WHAT THE EXERCISE ASKS: How many lines in the listing below contain the word "field"? Reply with the number alone.

INPUT MATERIAL:
****
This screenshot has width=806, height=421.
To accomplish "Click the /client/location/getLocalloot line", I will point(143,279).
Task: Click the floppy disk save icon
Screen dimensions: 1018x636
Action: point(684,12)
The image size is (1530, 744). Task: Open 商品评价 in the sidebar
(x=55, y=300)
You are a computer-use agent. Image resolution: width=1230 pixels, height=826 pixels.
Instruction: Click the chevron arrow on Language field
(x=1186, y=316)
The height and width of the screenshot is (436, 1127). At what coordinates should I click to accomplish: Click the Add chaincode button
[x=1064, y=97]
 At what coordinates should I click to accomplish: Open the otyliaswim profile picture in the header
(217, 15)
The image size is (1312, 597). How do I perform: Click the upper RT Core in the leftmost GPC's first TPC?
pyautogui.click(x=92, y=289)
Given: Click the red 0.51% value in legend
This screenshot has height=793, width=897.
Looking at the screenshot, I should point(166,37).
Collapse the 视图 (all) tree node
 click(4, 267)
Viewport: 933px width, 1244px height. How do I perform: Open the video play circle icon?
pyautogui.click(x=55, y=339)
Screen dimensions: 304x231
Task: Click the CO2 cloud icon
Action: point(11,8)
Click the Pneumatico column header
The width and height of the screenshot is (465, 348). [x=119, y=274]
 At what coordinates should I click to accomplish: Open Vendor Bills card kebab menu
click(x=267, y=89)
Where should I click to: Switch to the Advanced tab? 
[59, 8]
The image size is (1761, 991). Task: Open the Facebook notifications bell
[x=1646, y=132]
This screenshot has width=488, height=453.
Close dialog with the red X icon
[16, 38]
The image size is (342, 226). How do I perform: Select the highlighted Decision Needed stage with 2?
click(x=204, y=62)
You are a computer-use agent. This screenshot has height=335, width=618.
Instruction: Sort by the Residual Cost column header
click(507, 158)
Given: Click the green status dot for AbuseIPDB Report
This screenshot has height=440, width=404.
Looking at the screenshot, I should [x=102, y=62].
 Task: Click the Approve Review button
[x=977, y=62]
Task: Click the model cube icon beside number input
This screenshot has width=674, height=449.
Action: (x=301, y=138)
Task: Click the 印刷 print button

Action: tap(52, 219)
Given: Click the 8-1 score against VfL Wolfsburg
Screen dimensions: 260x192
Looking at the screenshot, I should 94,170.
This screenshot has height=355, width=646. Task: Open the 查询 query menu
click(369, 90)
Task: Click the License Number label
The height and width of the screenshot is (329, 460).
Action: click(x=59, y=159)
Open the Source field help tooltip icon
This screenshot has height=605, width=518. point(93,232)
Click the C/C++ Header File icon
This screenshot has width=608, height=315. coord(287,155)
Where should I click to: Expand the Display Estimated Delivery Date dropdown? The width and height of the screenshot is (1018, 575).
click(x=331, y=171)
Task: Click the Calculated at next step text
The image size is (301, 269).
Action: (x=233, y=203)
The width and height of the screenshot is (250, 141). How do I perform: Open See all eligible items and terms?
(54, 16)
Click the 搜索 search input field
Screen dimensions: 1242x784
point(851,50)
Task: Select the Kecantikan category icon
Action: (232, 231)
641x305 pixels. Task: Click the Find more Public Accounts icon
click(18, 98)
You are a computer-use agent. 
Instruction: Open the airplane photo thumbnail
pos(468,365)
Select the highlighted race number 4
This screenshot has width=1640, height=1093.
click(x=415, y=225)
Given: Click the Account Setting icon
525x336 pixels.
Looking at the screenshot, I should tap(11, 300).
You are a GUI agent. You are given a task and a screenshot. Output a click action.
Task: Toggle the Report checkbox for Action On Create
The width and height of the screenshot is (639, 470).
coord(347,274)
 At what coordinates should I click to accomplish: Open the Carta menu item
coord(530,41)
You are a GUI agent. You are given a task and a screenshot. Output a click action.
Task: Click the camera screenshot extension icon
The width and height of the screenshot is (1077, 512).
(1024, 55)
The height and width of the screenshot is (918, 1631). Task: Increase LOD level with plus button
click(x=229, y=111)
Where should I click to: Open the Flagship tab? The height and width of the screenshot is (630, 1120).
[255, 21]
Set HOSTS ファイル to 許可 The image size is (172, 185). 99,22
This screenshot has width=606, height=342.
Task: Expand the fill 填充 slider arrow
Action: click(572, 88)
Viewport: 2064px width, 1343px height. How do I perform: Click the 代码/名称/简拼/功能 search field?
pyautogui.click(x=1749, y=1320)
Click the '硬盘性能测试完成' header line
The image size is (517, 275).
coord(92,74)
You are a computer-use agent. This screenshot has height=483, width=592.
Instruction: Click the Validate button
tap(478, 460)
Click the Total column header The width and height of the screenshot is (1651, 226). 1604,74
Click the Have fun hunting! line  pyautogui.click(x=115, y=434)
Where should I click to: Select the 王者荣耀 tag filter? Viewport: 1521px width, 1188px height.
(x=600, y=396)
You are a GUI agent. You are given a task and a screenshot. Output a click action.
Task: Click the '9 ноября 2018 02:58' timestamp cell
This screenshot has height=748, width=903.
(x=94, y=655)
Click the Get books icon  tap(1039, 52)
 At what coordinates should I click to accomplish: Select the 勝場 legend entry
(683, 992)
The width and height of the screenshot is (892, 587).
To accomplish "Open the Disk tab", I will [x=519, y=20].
****
TASK SOLUTION: 4